Objective:
Lay out the listing, from the line containing "The image size" through its last line (inclusive), as a JSON list of strings with one string per line. Skip blank lines and leave out the pictures.

Recorded information:
★ ★ ★ ★ ★ ★ ★

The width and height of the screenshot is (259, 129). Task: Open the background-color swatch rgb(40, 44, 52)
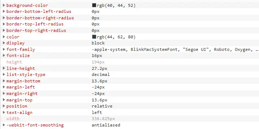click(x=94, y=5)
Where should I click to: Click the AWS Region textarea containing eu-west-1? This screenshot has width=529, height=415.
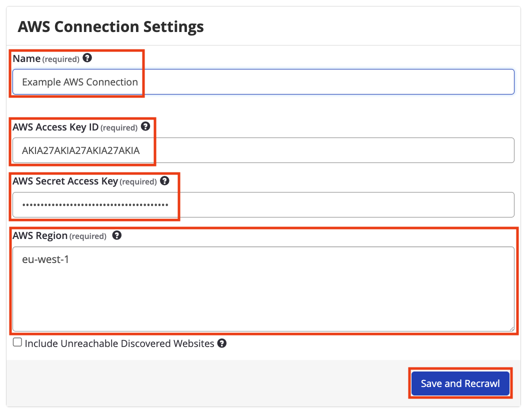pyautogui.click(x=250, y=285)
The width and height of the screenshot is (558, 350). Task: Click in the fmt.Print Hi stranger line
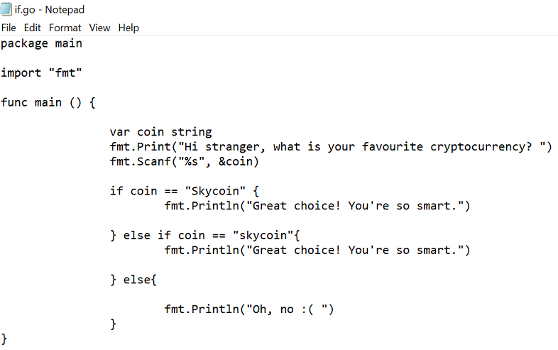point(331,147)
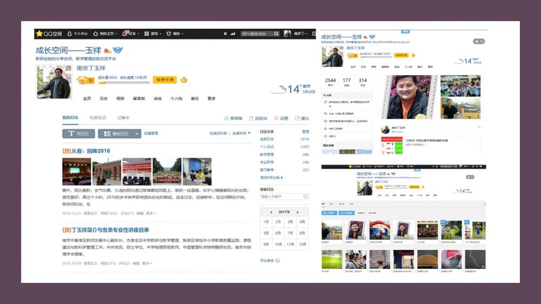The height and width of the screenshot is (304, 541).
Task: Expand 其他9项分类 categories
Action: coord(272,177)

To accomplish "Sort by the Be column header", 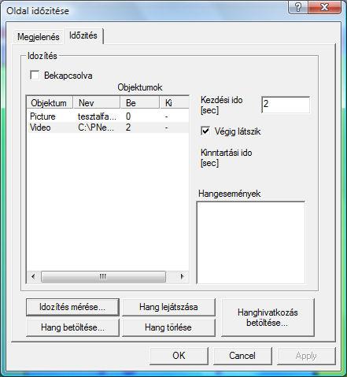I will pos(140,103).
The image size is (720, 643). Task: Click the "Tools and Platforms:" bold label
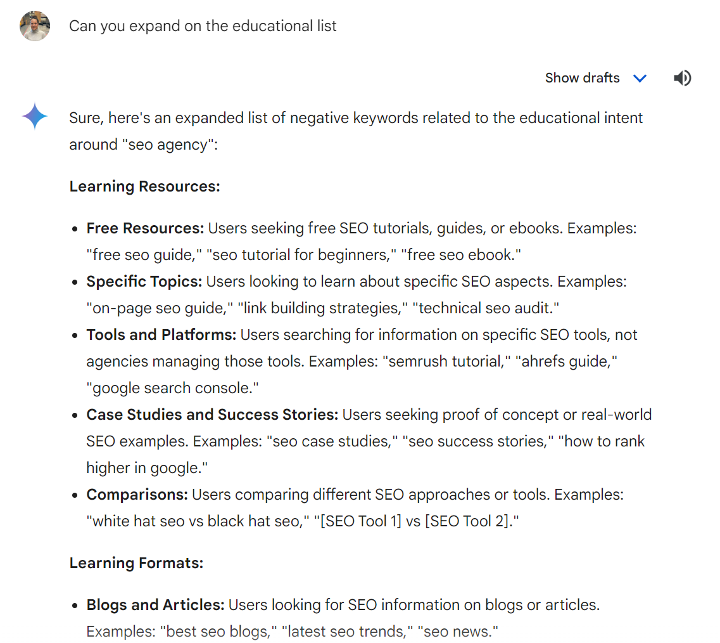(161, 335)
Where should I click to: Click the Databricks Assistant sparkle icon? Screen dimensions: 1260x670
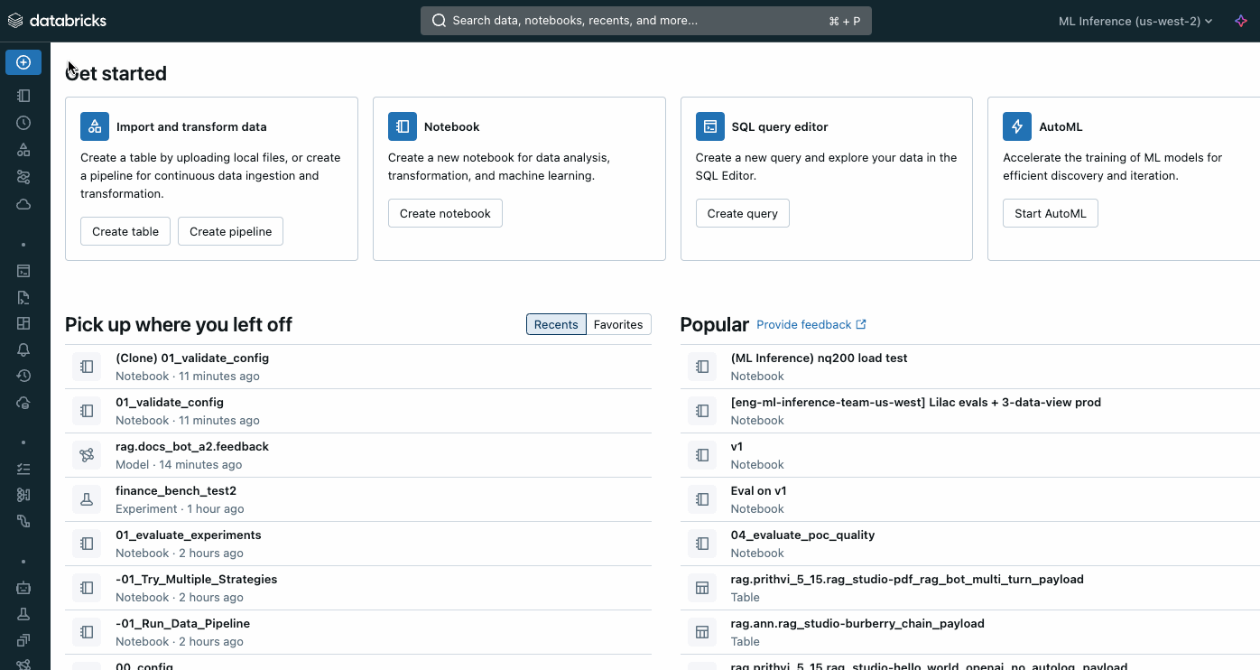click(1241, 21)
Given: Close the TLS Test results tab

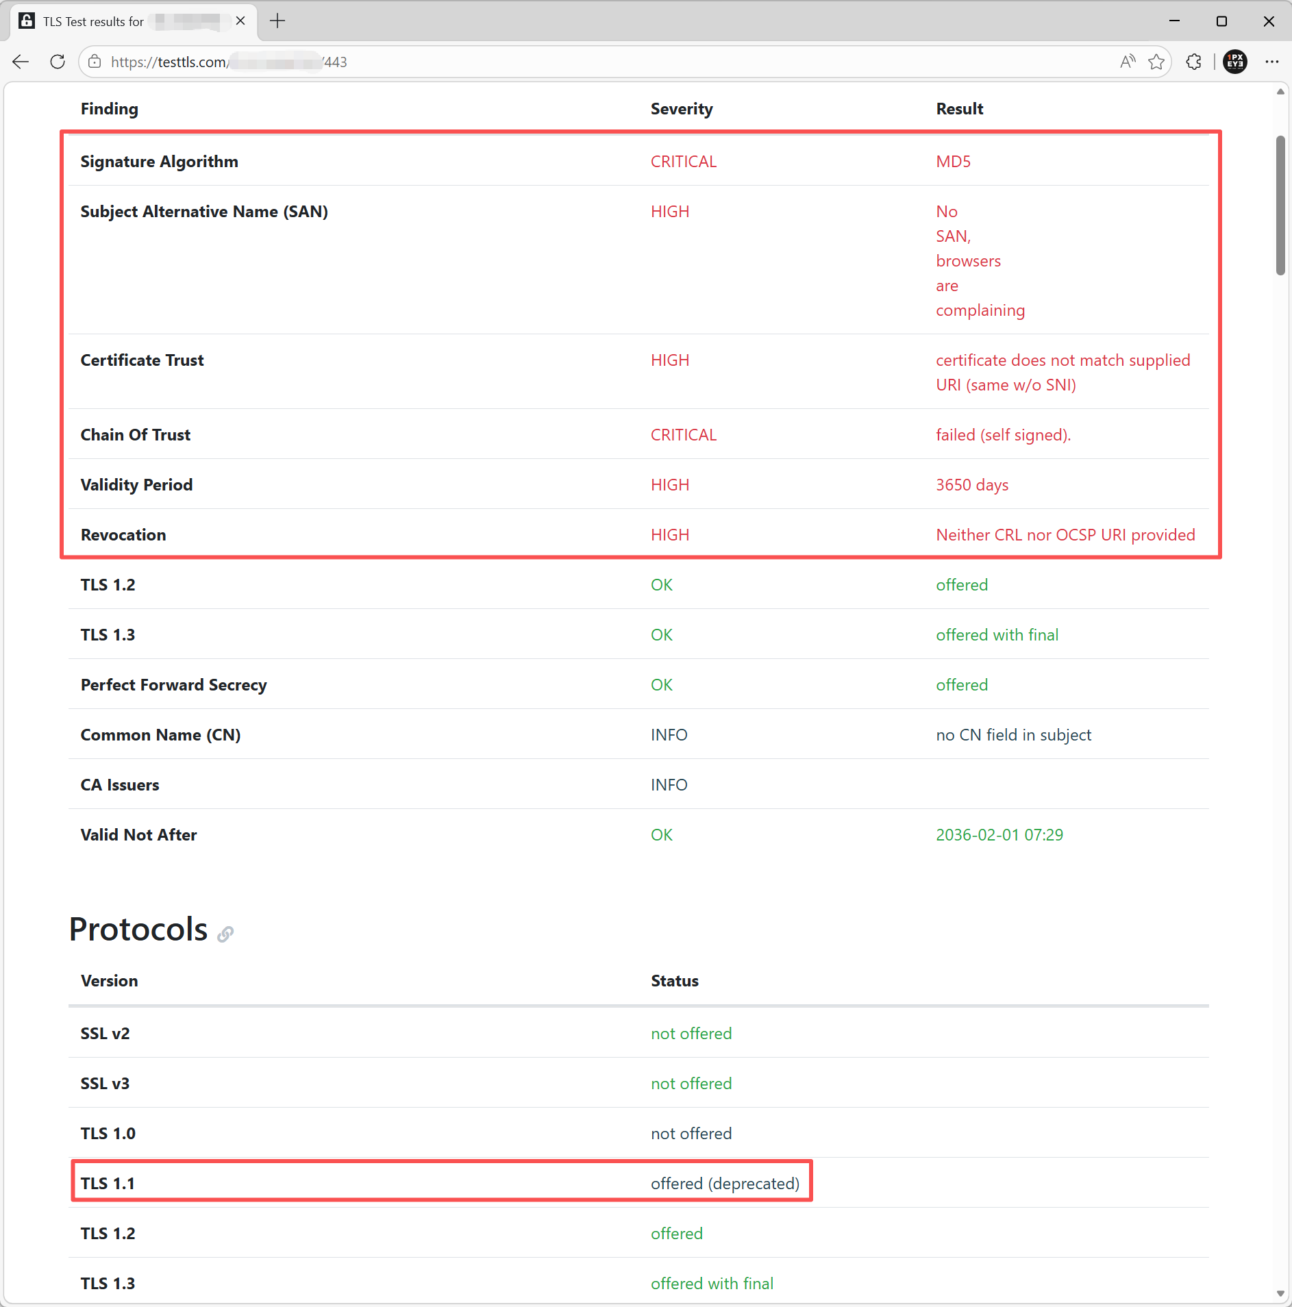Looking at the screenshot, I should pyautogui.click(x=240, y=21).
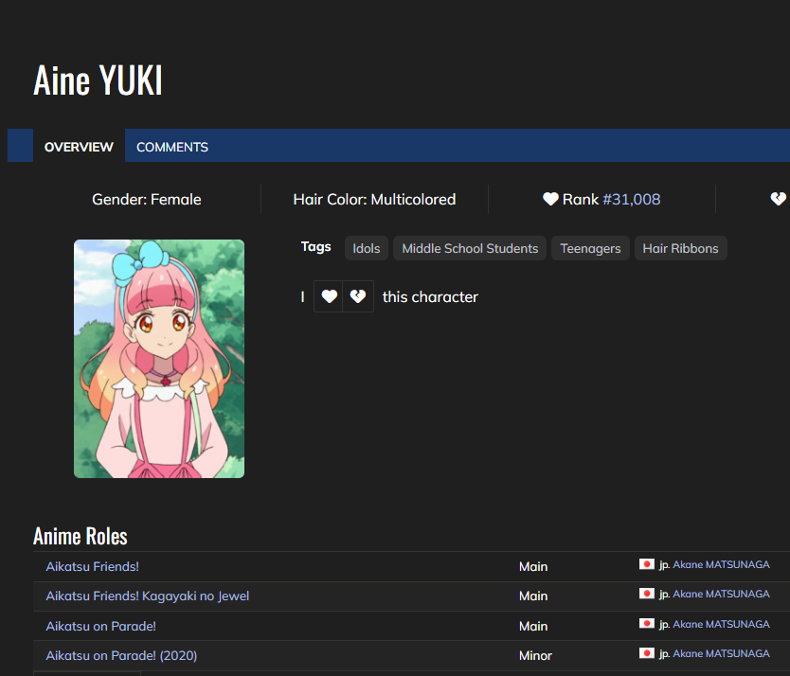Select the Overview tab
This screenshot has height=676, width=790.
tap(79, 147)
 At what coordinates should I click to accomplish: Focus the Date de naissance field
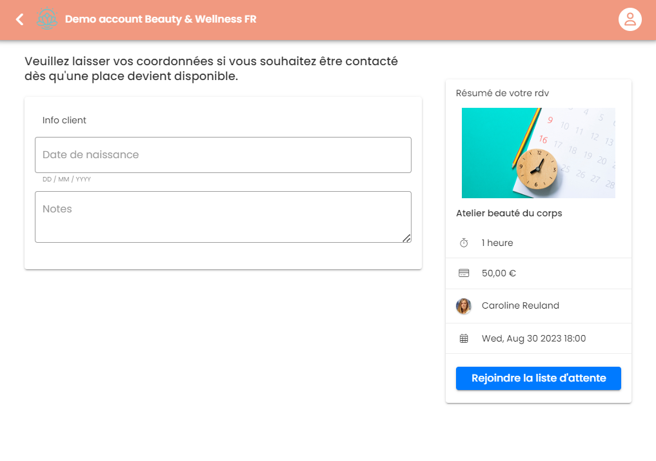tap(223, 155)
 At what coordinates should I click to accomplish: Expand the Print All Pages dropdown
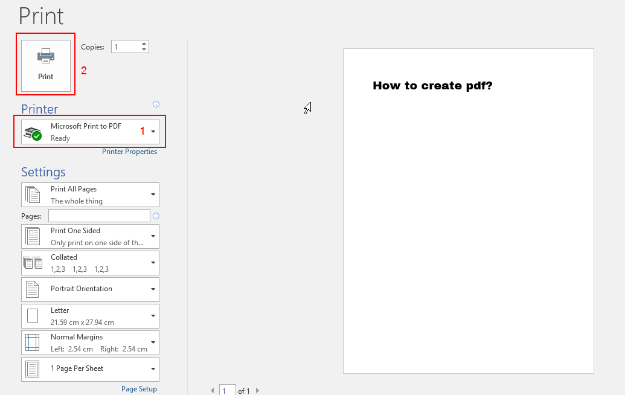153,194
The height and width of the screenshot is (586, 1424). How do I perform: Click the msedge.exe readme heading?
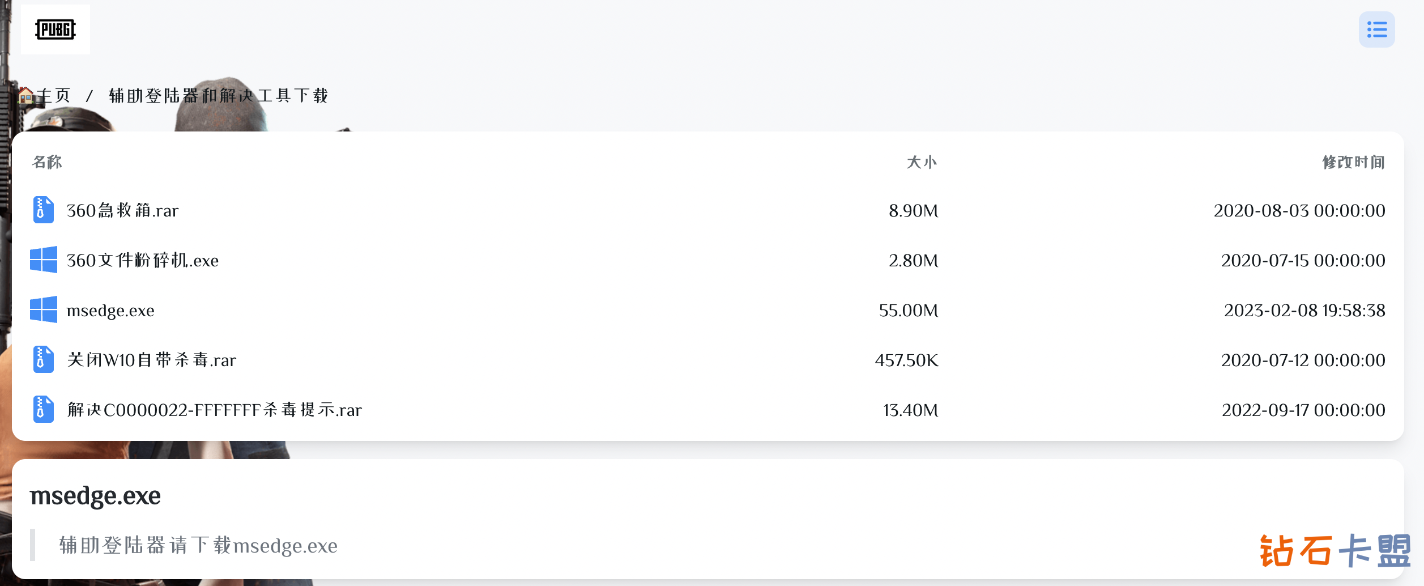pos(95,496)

★ ★ ★ ★ ★ ★ ★

Exercise output:
[
  "The image size is (720, 643). Task: Click the \"Tools and Platforms:\" bold label",
  "(161, 335)",
  "Where should I click to: Click the Databricks Assistant sparkle icon? Screen dimensions: 1260x670",
  "click(1241, 21)",
  "Given: Close the TLS Test results tab",
  "Looking at the screenshot, I should pyautogui.click(x=240, y=21).",
  "Select the Overview tab",
  "This screenshot has height=676, width=790.",
  "tap(79, 147)",
  " At what coordinates should I click to accomplish: Focus the Date de naissance field",
  "tap(223, 155)",
  " At what coordinates should I click to accomplish: Expand the Print All Pages dropdown",
  "153,194",
  "The height and width of the screenshot is (586, 1424). How do I perform: Click the msedge.exe readme heading?",
  "pos(95,496)"
]